I was the film section editor at the Mirror from 2005-2011, as well as one of the paper’s resto critics. My first break at the paper, though, was compiling the Best of Montreal, which involved manually entering over a thousand polls, each with about 100 entries, a truly overwhelming job when you consider this was before the BoM was filled out via web form. I would go on to edit the paper’s listings for a couple of years, during which time I got another break from then-film-editor Matthew Hays, who kindly gave me the opportunity to try my hand at film criticism, which I parlayed into a loose definition of a “career.” (For the first couple of years, I made my bones by being sent to the absolute worst in modern cinema—Pokémon sequels, horrifying kids’ movies, talking animal pictures—an initiation ritual I was happy to foist upon my new writers when I broke them in. And my writers, some of which predate me at the paper, deserve naming: Malcolm Fraser, Roxane Hudon, Kier-La Janisse, Christopher Sykes, Chris Barry, Anne Marie Marko, Josh Lovejoy, and mad genius Rick Trembles, all a pleasure to deal with.)
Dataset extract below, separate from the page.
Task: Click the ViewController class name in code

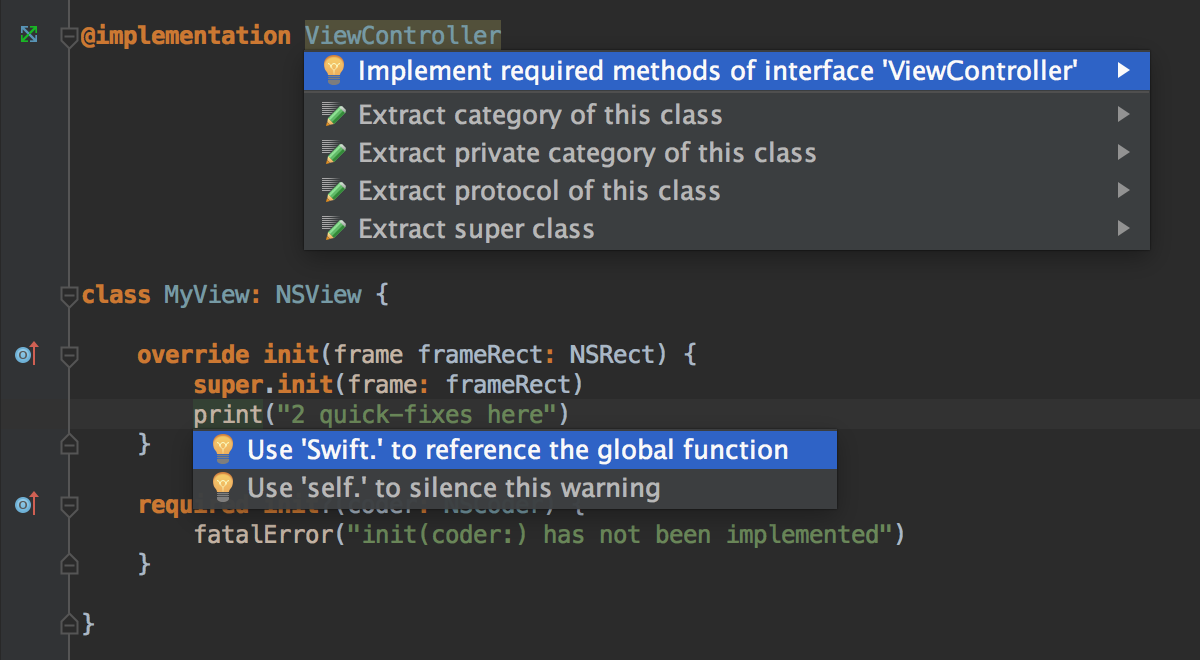Action: point(402,36)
The shadow of Quebecor and the possibility of our eventual doom always loomed over us, but I think it’s a testament to the talent and dedication of the editorial staff that you rarely felt that in the paper. I have to pay particular tribute to the iron-willed dedication of longtime editor-in-chief Alastair Sutherland, who managed to keep the corporate idiocy at arm’s-length. Al deserves so much credit for making the paper what it was—we all learned a lot from him and his unfailing eye for style and tone, not to mention a bullshit detector of the highest calibre.
It’s impossible to say what could have been if we’d been overseen by corporate management that seemed to have even the remotest clue as to what to do with this weirdo, left-leaning outpost of the Quebecor empire, and which had been even slightly prepared to deal with the realities of a rapidly changing media landscape. The higher-ups seemed more pre-occupied with backwards-looking attempts to actually de-brand the Mirror in favour of Quebecor—email addresses were changed from “@mtl-mirror.com” to “@quebecormedia.com”, and in the paper’s last days, I heard there was even talk of changing the website from www.montrealmirror.com to www.canoe.ca/montrealmirror. If you head to the former now, you’ll see they got their wish in the end, along with inexplicably taking the last two years of the site offline (everything post-redesign; the old archives from 2010 and earlier are still online, almost certainly because whoever was in charge of the hit job was too clueless to realize they even existed.)
That said, my heart’s with my newly unemployed former colleagues, though they’re all so talented I’m sure they’ll land on their feet. I worry, though, about every artist, impresario, promoter, musician, etc. who relied on the Mirror over the years to get the word out about their events and projects. My years as listings editor made it very clear just how many people needed the paper to support what they did, and I worry about the effect this will have on Montreal’s cultural landscape—in both languages. How many bands got their start with an article by Johnson Cummins or Lorraine Carpenter? How many artists got their first nod with a piece in Artsweek? How many small film festivals attracted a crowd because of a review or a picture in the film listings section? And let’s not forget the number of small businesses that proudly display Mirror reviews or Best of Montreal plaques—they meant something. As much as the web has been blamed for the death of alt-weeklies, and despite what some people think, I still haven’t seen anything online that’s replaced or replicated, what the Mirror did so well. (It certainly ain’t the freeloading—in every sense of the word—Huffington Post.) I hope something does eventually come along, although I have no idea what it’s going to look like.